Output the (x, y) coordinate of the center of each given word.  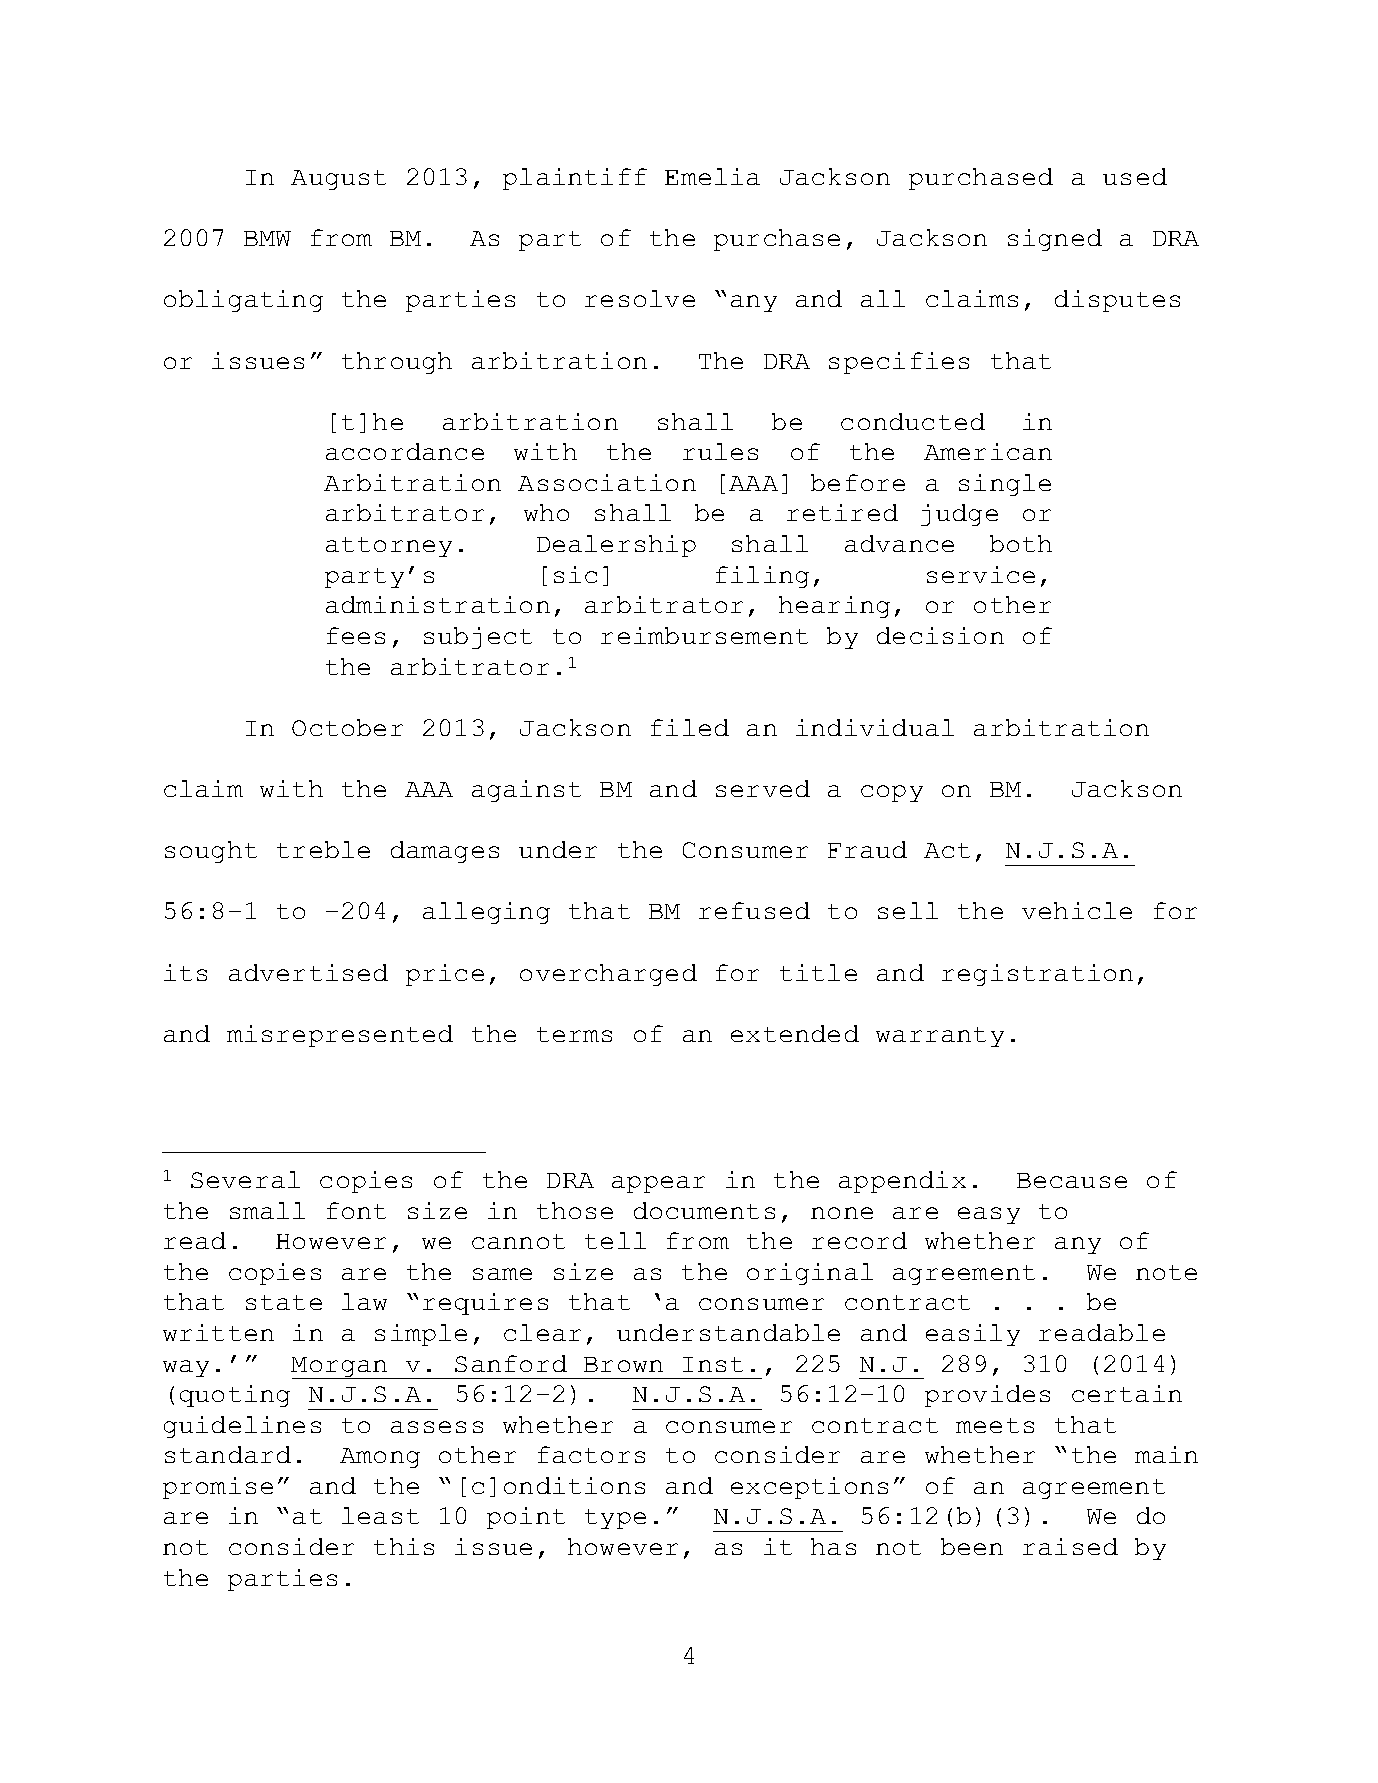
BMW (267, 238)
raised (1070, 1546)
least (380, 1515)
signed (1055, 240)
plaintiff (575, 179)
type (615, 1519)
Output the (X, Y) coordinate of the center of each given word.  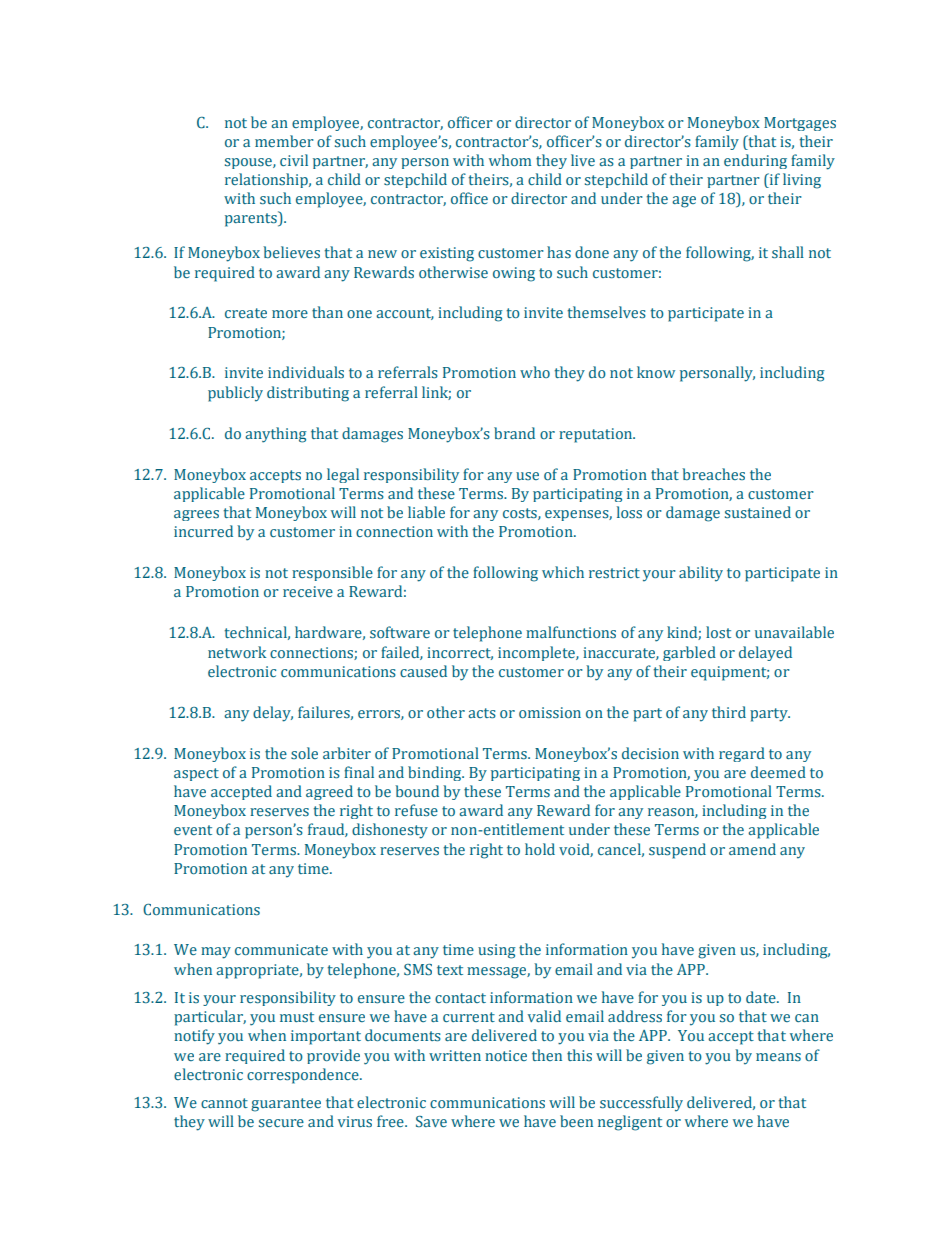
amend (752, 849)
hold (540, 849)
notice (506, 1055)
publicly (235, 394)
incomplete (537, 653)
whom (510, 160)
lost (718, 632)
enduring (755, 161)
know (656, 372)
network (237, 652)
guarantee (286, 1105)
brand (514, 433)
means (778, 1057)
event (193, 830)
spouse (249, 163)
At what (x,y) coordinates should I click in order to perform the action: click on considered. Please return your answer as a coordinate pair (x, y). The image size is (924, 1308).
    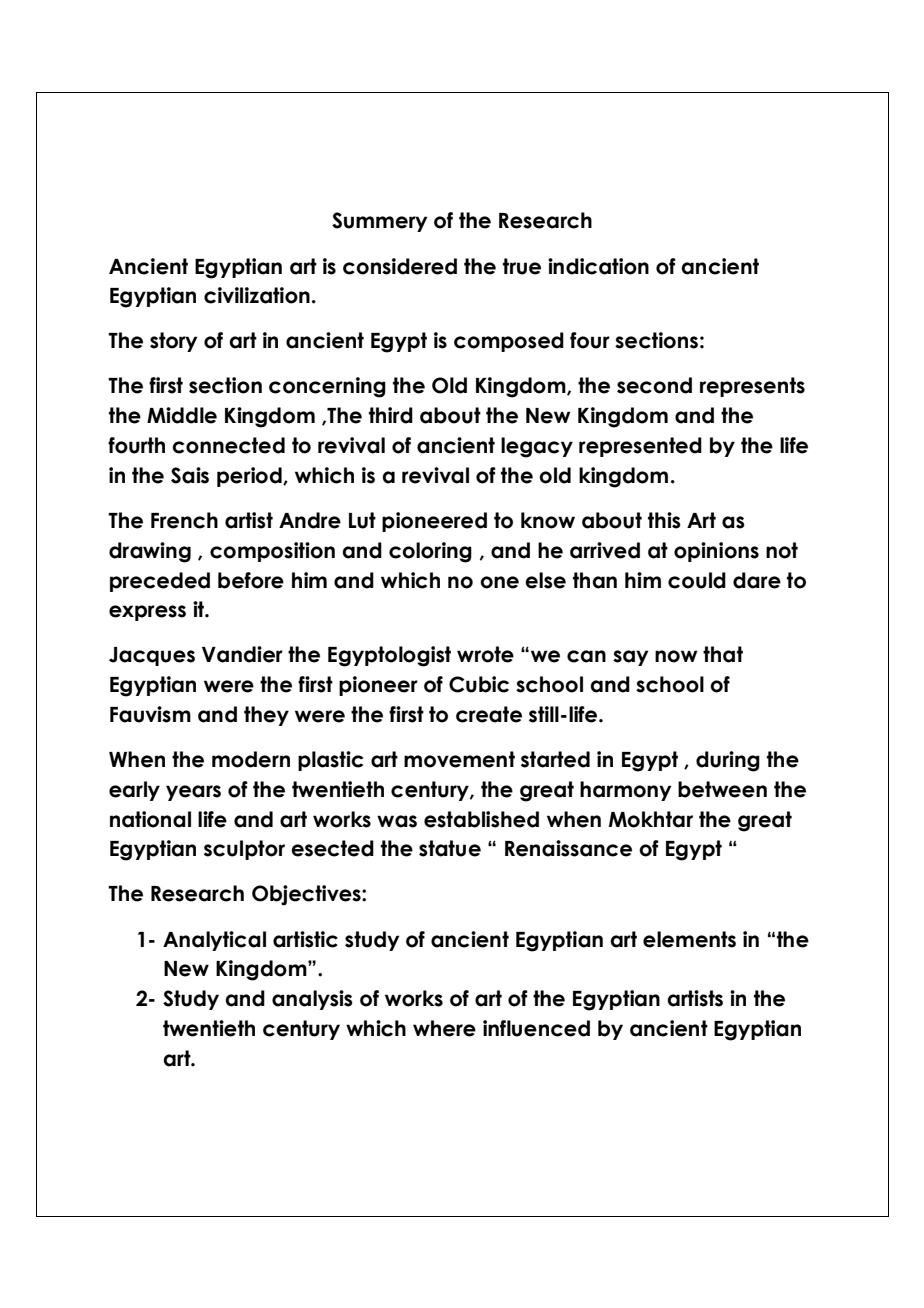
    Looking at the image, I should click on (400, 266).
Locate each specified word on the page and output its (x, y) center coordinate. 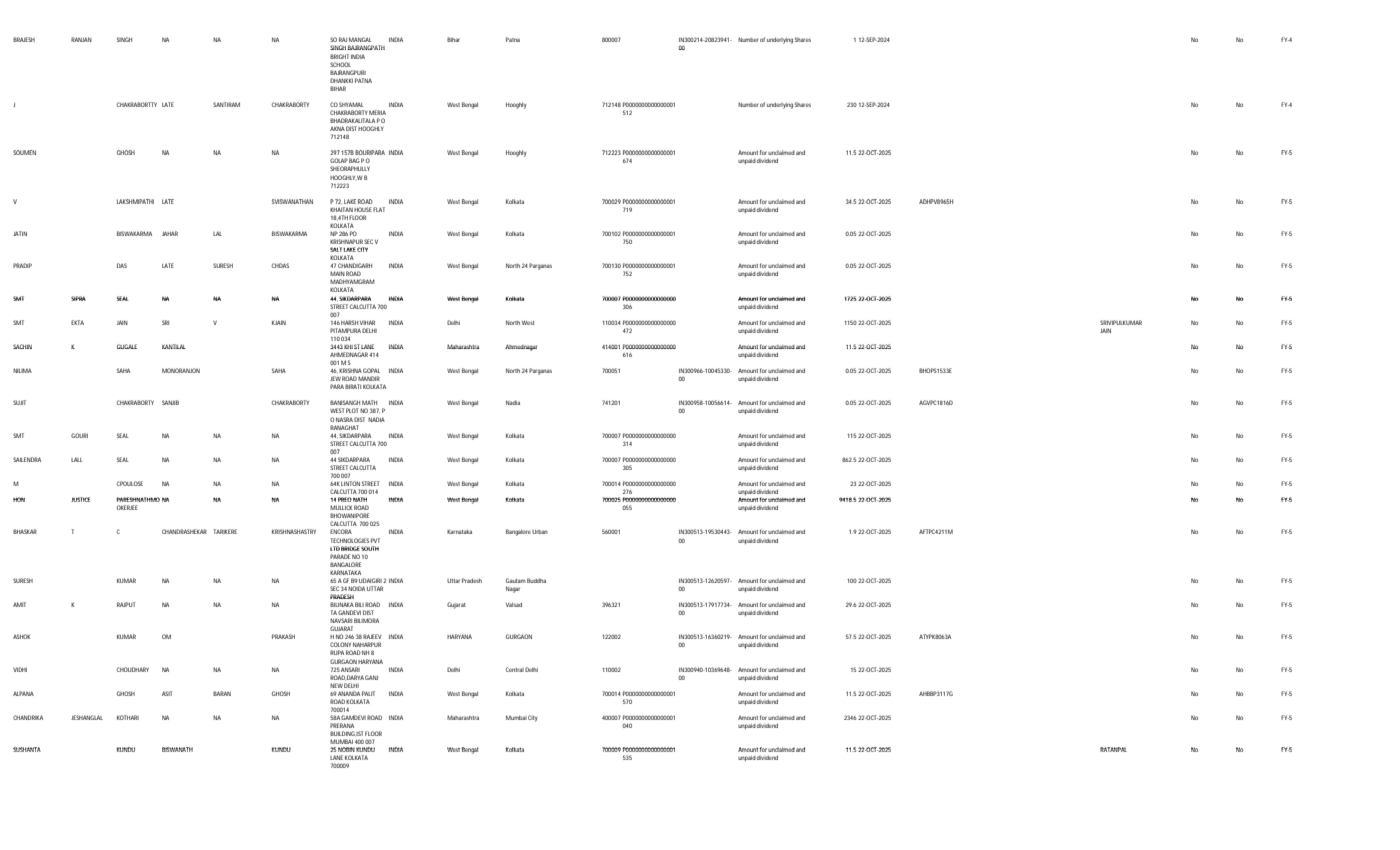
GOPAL (371, 370)
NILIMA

Task requirements -> Starting with the line with "At what (x,y)" and going on through the line with "Looking at the", write those lines out again with "perform" changed to "carry out" and nothing else altered. Leave out the pictures.

Correct response ->
At what (x,y) coordinates should I click in order to carry out the action: click on considered. Please return your answer as a coordinate pair (x, y). The image size is (924, 1308).
    Looking at the image, I should click on (400, 266).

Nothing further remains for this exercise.